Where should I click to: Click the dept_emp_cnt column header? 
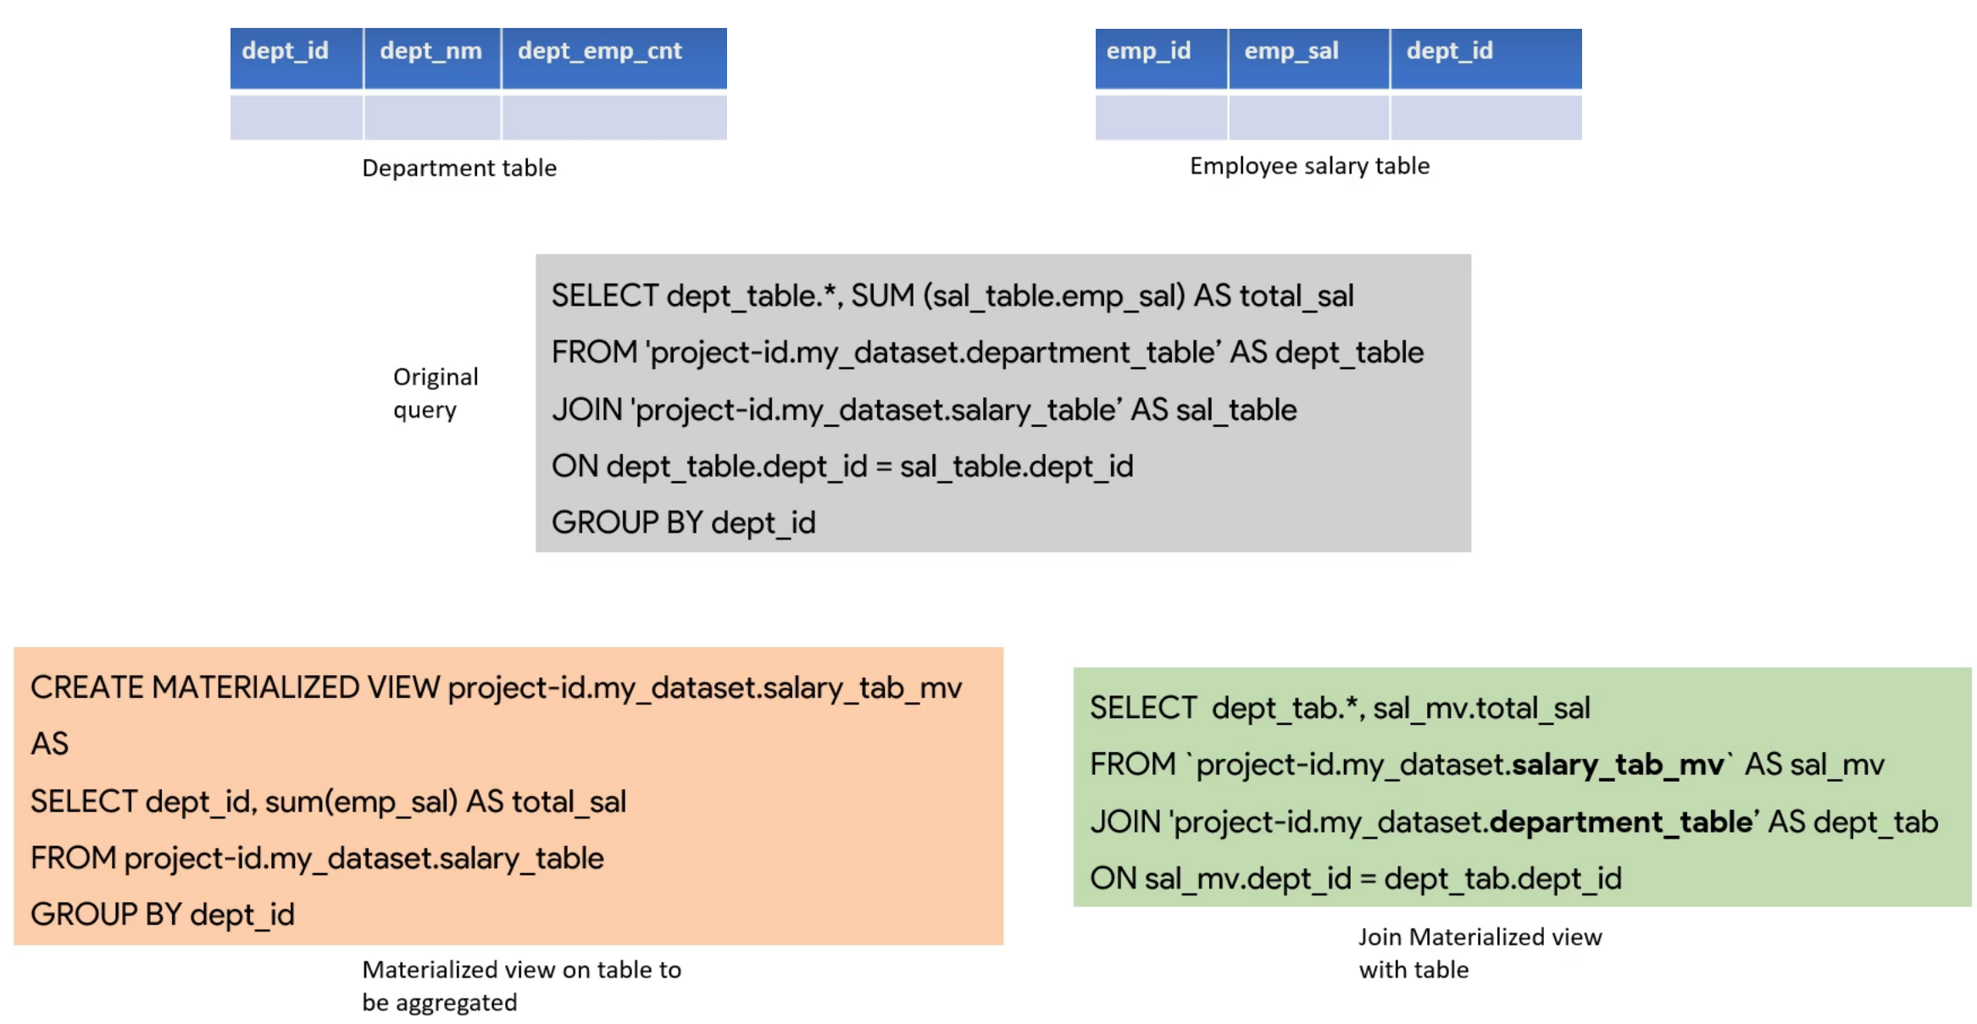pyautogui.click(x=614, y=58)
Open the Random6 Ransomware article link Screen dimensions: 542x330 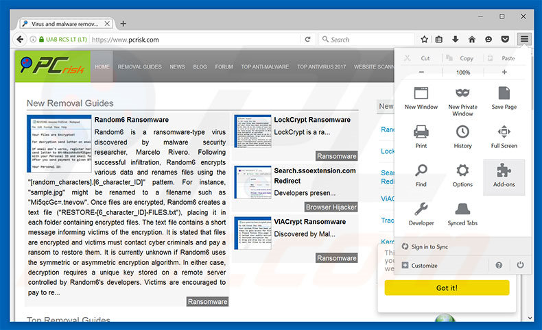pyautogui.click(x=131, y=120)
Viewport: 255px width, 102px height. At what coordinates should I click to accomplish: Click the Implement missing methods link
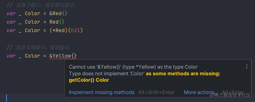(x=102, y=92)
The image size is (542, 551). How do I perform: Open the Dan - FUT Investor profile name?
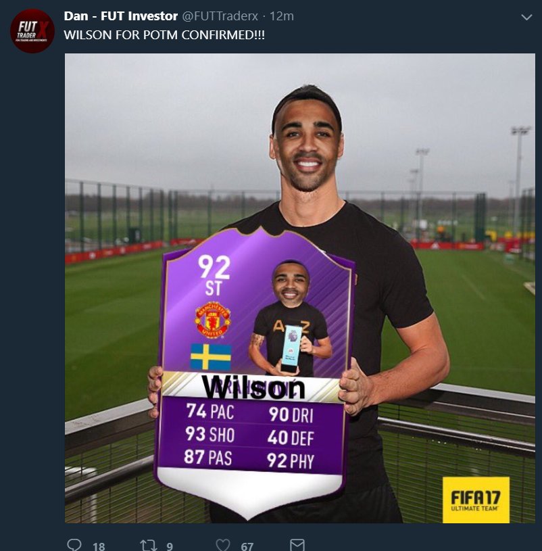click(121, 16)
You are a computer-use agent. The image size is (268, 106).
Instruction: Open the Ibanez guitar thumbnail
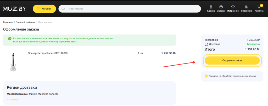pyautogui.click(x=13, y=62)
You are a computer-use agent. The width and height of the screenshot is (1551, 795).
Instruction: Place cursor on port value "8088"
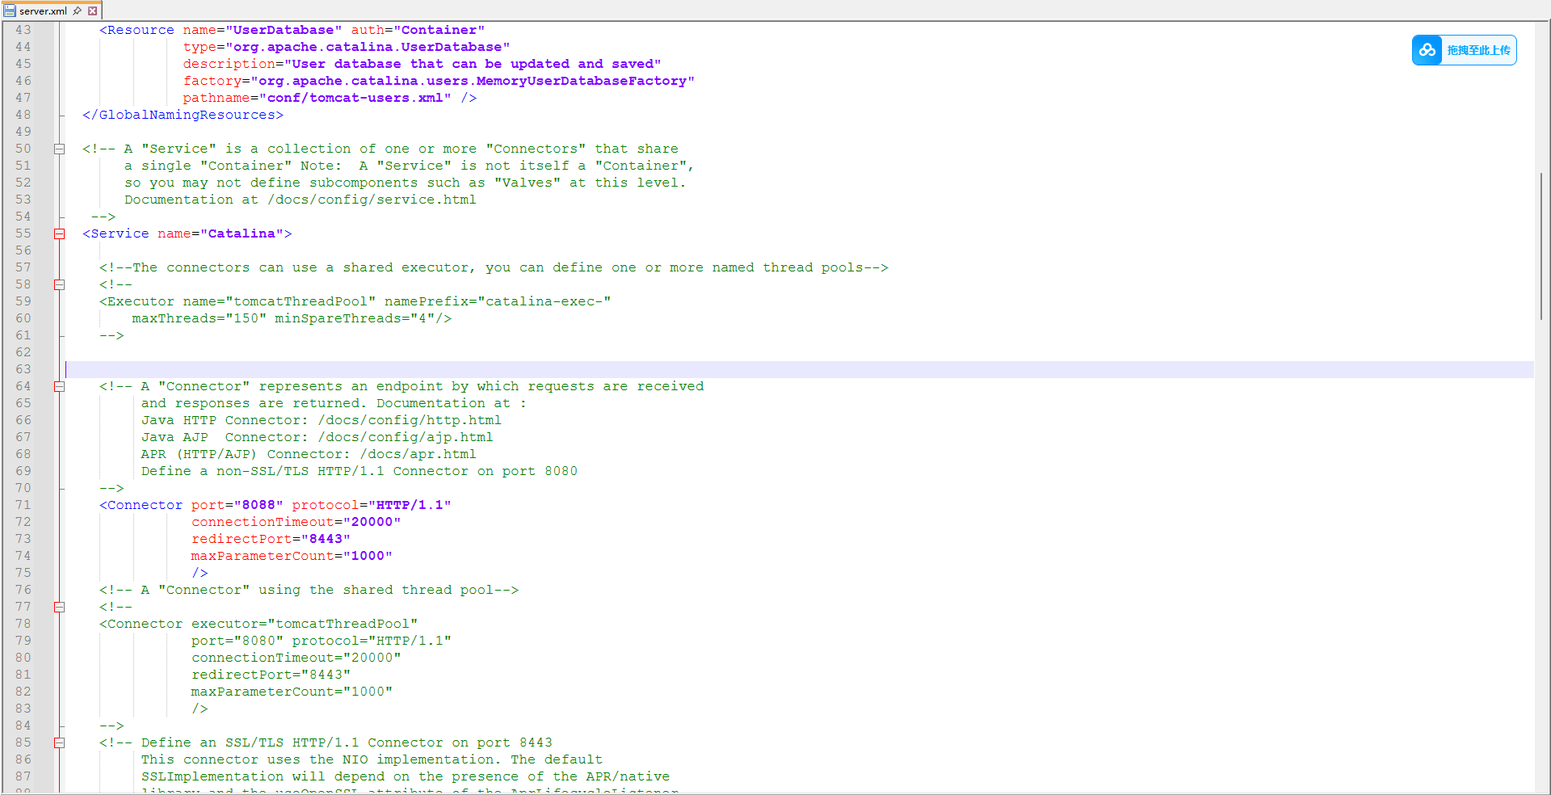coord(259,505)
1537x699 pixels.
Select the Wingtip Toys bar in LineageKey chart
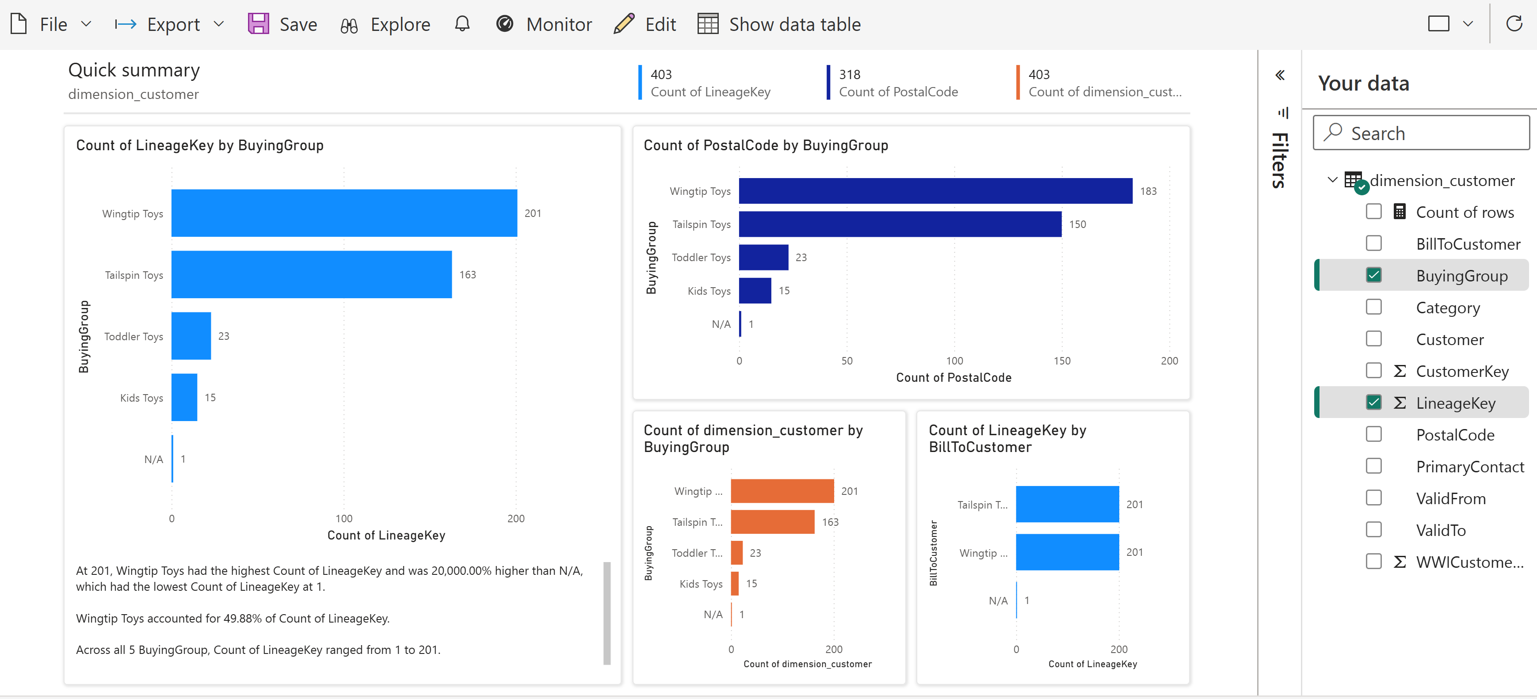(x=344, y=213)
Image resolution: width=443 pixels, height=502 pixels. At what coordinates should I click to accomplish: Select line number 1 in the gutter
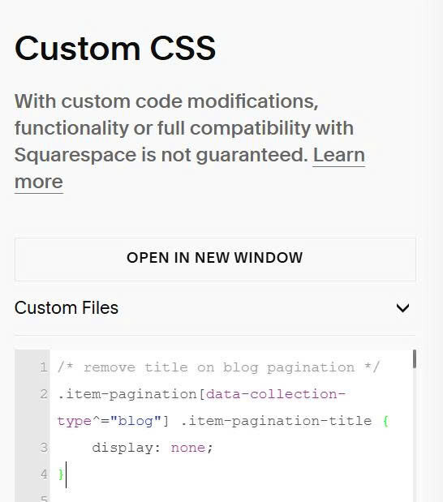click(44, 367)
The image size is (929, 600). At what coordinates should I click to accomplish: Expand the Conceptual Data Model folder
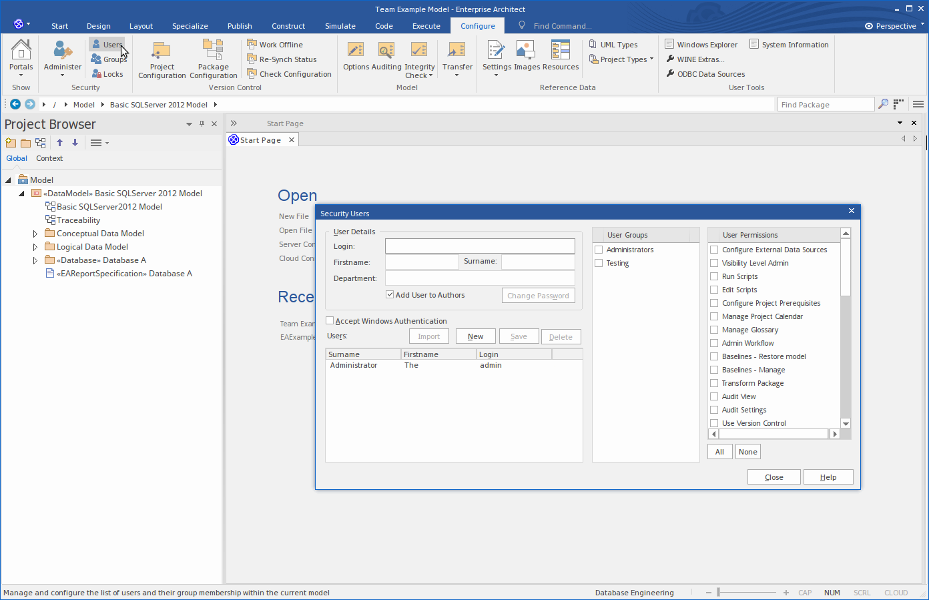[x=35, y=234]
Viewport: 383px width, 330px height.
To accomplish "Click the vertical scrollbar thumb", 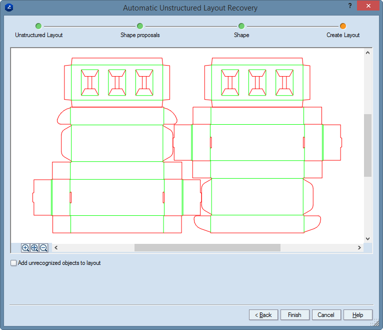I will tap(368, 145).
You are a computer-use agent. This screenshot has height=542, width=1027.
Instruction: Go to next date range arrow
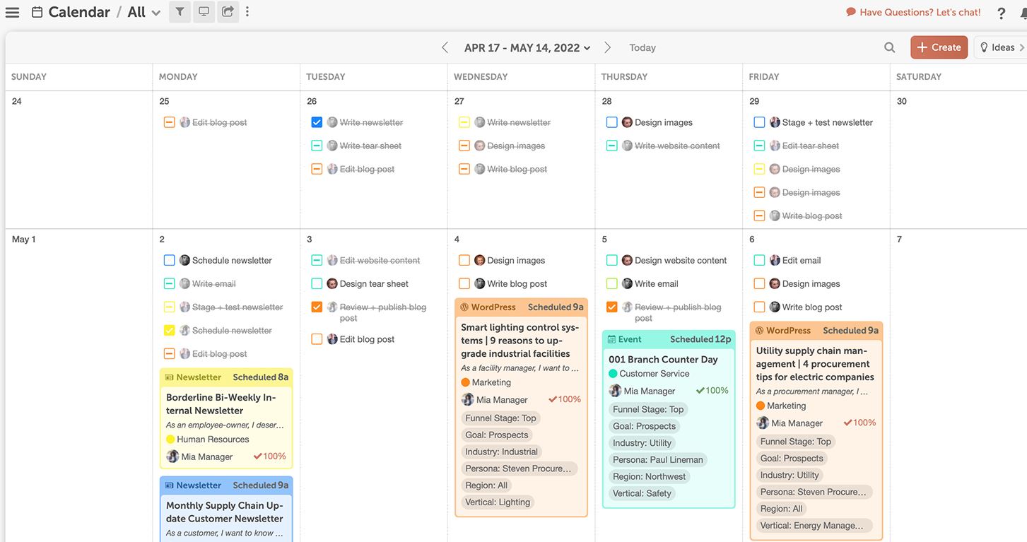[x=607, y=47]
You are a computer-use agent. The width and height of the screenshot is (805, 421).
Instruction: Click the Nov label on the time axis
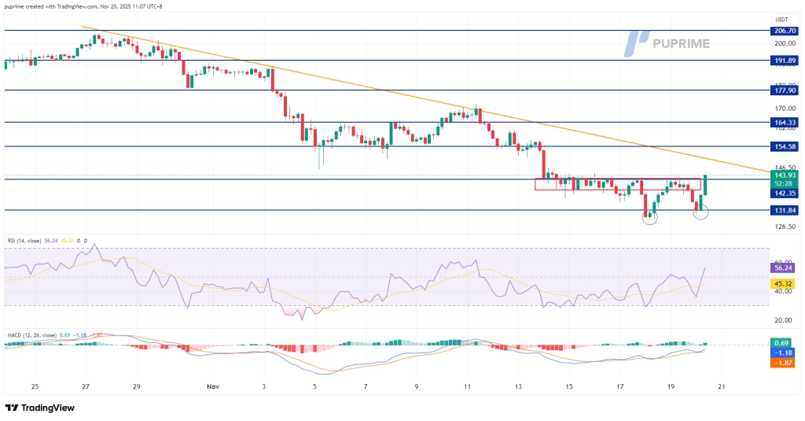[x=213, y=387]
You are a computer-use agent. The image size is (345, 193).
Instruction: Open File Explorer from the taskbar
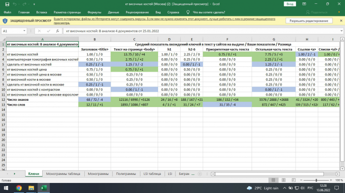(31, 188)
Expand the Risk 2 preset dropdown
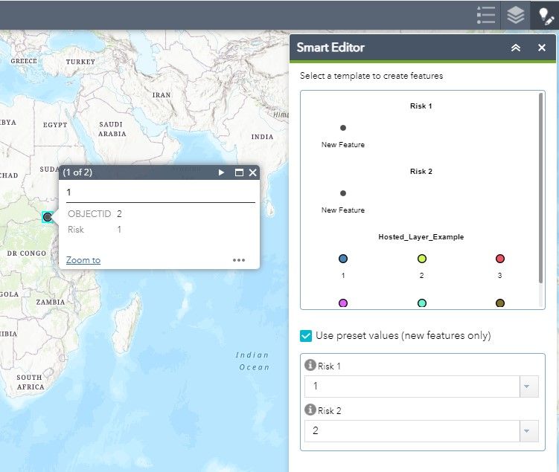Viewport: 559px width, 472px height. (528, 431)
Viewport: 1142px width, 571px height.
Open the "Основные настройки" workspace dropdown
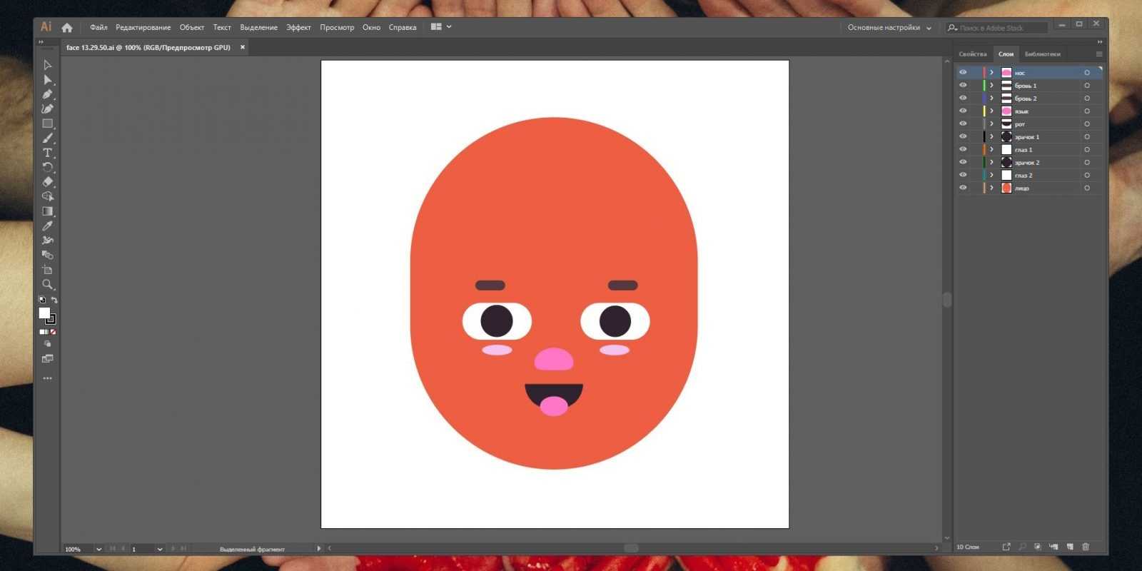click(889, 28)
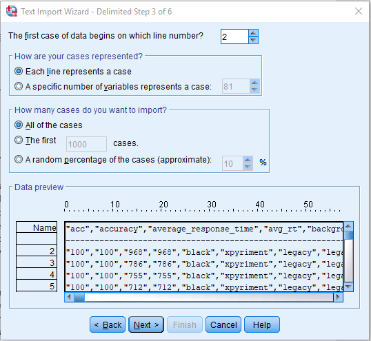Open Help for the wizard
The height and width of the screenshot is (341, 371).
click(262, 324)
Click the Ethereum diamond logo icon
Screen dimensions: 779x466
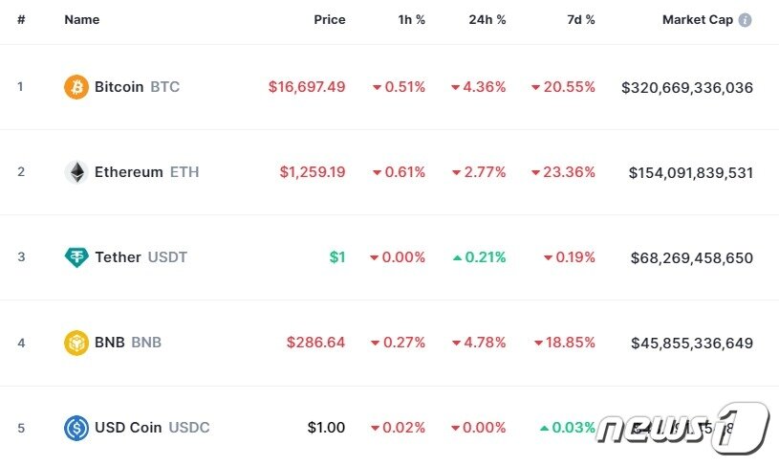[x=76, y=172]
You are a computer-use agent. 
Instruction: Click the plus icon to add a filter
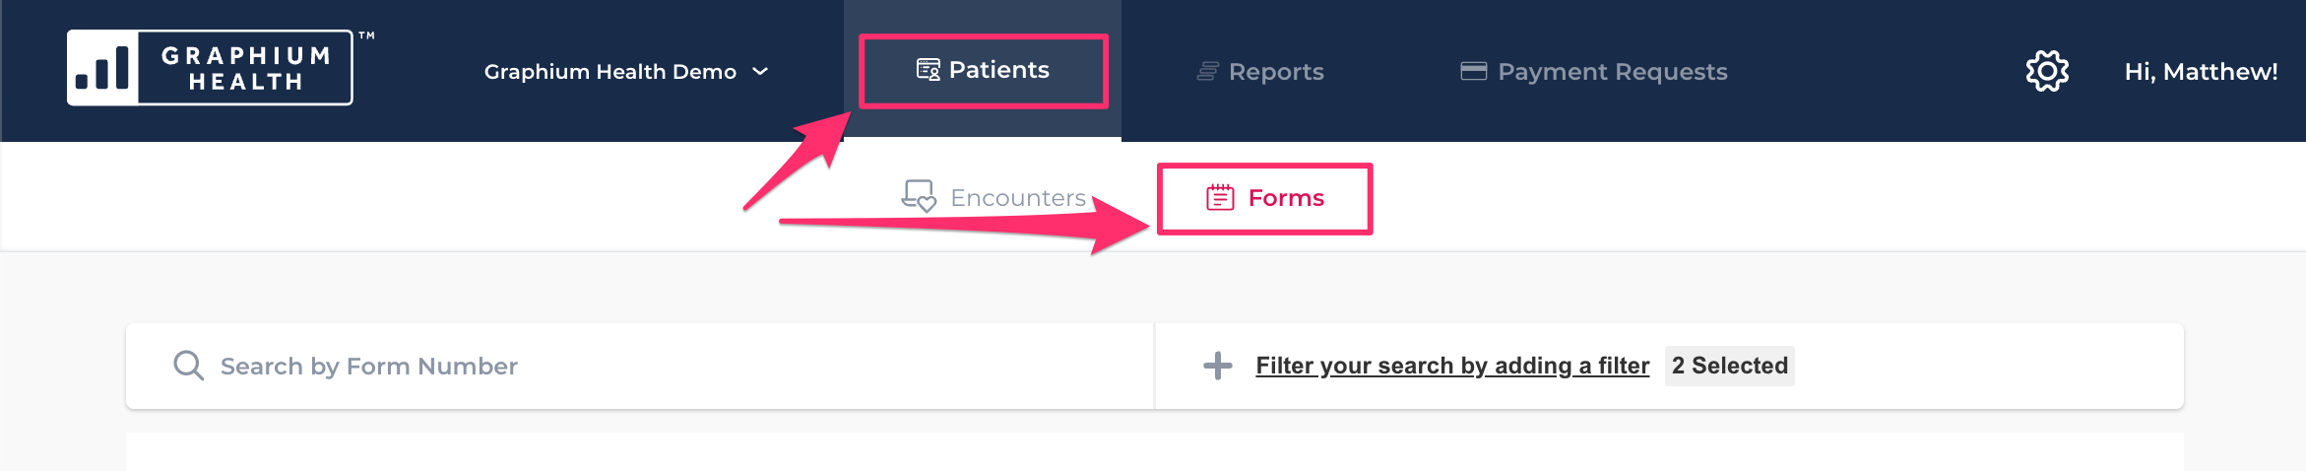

## Objective
Please write out the stretch from the line containing "Expand the Risk 2 preset dropdown" through the end of the records, replacing "dropdown" with "drop-down list" and changing nothing else. Leave the pictures out of your answer.

## Response for this exercise
Expand the Risk 2 preset drop-down list
Viewport: 559px width, 472px height. (528, 431)
Viewport: 1142px width, 571px height.
Open the "Основные настройки" workspace drop-down list
click(889, 28)
Open Help for the wizard
The height and width of the screenshot is (341, 371).
click(262, 324)
Click the Ethereum diamond logo icon
Screen dimensions: 779x466
[x=76, y=172]
You are a computer-use agent. 
Instruction: Click the plus icon to add a filter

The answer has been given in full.